Denny also submitted a request, through attorney Lalu Hanuman, that the court make a declaration to stop the participators in genocide from entering Barbados and to force their prosecution by the Director of Public Prosecution, the second defendant.
The CMPI is contending that the Gaza genocide and its atrocities are being facilitated by technology in a way that could not have been conceived of when the Genocide Convention was drafted, or even when the Convention was brought into the local laws.
“The use of technology (artificial intelligence and drones) to kill civilians on a daily basis, even children in food queues, is unprecedented,” the movement submitted.
“This is one of the reasons that civil courts must urgently intervene to denounce the Gaza Genocide. The Supreme Court of Barbados ought to enforce the Genocide Act of Barbados to show juridical recognition of the genocide, and to stop the participators in genocide from entering Barbados and to force their prosecution by the Director of Public Prosecutions.”

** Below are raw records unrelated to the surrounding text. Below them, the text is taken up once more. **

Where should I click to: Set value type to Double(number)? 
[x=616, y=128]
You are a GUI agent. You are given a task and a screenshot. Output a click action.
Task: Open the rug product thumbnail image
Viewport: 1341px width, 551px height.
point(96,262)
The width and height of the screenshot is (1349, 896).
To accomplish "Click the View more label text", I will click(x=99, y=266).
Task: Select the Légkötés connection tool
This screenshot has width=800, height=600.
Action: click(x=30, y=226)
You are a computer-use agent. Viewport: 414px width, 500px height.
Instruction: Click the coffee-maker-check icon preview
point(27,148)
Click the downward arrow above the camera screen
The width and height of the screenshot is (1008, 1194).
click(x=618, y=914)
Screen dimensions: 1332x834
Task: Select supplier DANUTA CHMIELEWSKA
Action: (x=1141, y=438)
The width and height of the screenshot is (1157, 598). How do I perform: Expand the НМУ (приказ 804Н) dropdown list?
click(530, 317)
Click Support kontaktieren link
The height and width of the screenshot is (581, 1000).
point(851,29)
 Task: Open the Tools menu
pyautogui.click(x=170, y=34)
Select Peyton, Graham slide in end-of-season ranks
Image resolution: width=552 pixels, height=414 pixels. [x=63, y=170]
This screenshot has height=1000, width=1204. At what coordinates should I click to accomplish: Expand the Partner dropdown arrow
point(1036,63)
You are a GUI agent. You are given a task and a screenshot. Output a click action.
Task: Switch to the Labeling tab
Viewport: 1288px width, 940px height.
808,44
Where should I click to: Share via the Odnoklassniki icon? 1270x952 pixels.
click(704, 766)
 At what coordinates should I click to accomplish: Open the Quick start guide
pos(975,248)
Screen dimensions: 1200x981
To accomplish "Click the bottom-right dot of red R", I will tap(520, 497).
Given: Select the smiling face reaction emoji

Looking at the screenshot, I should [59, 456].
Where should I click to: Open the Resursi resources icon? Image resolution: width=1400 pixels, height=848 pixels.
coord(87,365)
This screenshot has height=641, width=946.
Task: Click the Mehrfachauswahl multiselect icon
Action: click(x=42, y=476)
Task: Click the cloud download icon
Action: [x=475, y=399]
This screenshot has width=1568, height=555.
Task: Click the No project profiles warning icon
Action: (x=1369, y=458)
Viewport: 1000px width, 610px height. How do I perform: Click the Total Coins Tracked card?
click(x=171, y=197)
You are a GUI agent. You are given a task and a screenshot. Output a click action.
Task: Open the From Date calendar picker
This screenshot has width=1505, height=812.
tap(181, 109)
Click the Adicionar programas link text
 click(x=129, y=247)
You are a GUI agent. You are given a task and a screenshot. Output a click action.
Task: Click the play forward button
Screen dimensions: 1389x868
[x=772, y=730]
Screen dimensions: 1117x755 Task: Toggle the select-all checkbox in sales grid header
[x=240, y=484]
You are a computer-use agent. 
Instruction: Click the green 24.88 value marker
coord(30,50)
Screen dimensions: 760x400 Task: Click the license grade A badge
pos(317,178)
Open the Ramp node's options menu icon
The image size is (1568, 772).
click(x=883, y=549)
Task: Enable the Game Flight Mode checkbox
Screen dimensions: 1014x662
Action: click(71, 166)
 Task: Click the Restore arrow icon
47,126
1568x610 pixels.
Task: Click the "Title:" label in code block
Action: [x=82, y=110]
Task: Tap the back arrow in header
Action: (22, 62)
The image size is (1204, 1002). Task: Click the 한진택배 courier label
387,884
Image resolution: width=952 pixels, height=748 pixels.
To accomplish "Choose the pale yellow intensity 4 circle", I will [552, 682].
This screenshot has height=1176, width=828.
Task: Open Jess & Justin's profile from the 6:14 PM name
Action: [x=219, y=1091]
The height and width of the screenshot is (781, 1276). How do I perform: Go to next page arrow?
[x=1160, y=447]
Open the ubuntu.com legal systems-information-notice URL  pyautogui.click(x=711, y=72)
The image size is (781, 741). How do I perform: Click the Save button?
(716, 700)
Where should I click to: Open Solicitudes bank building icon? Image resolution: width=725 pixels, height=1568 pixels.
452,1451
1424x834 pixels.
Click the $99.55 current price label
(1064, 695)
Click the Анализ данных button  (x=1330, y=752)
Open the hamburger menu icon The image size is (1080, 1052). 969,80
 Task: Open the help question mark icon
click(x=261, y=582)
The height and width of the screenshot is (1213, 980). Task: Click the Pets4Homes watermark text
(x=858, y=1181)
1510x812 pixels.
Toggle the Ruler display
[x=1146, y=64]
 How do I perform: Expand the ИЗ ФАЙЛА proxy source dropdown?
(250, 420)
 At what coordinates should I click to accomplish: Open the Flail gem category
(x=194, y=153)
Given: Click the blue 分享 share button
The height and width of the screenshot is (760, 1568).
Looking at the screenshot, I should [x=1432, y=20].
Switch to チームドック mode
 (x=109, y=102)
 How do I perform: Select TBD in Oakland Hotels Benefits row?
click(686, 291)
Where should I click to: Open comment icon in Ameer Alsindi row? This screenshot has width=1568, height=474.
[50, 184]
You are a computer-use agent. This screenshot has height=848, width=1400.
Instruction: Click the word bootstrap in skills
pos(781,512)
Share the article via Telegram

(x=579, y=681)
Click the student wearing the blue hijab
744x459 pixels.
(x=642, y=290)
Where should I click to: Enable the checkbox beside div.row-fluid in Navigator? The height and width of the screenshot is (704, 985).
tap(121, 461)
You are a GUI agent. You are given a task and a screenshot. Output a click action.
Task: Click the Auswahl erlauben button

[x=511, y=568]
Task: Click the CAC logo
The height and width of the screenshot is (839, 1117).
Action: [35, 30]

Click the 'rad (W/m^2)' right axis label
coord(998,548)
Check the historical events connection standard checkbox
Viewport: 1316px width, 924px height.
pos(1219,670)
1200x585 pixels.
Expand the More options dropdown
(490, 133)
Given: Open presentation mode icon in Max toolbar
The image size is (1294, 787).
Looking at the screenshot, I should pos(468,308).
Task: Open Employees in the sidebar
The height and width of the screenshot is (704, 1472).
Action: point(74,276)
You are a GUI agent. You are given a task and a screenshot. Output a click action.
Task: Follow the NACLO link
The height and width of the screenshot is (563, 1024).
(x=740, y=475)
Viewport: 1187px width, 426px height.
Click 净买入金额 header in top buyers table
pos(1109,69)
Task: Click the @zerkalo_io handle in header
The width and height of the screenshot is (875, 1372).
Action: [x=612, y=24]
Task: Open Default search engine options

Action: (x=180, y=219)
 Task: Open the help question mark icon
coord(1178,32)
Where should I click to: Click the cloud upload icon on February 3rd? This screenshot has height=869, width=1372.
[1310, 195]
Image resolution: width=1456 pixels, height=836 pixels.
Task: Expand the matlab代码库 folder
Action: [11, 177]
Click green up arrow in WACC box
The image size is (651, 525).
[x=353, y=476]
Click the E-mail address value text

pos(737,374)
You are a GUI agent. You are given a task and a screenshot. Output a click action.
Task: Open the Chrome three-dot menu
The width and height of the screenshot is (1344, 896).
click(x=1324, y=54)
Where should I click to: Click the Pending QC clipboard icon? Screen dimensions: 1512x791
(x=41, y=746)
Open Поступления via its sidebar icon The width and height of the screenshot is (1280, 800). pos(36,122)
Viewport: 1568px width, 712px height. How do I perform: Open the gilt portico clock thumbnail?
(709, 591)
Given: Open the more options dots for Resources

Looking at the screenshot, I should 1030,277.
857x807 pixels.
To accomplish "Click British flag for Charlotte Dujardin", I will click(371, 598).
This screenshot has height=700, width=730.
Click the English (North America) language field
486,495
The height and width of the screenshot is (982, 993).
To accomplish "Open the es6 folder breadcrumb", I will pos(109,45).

Hanuman is arguing that the Convention on the Prevention and Punishment of the Crime of Genocide was adopted into local law by Barbados in 1985, under the terms of the Genocide Act Cap. 133 A, and the Convention is therefore a part of the local laws of Barbados.
The Genocide Convention defines genocide as any of five “acts committed with intent to destroy, in whole or in part, a national, ethnic, racial or religious group.” These five acts include killing members of the group, causing them serious bodily or mental harm, imposing living conditions intended to destroy the group, preventing births, and forcibly transferring children out of the group. Victims are targeted because of their real or perceived membership of a group, not randomly.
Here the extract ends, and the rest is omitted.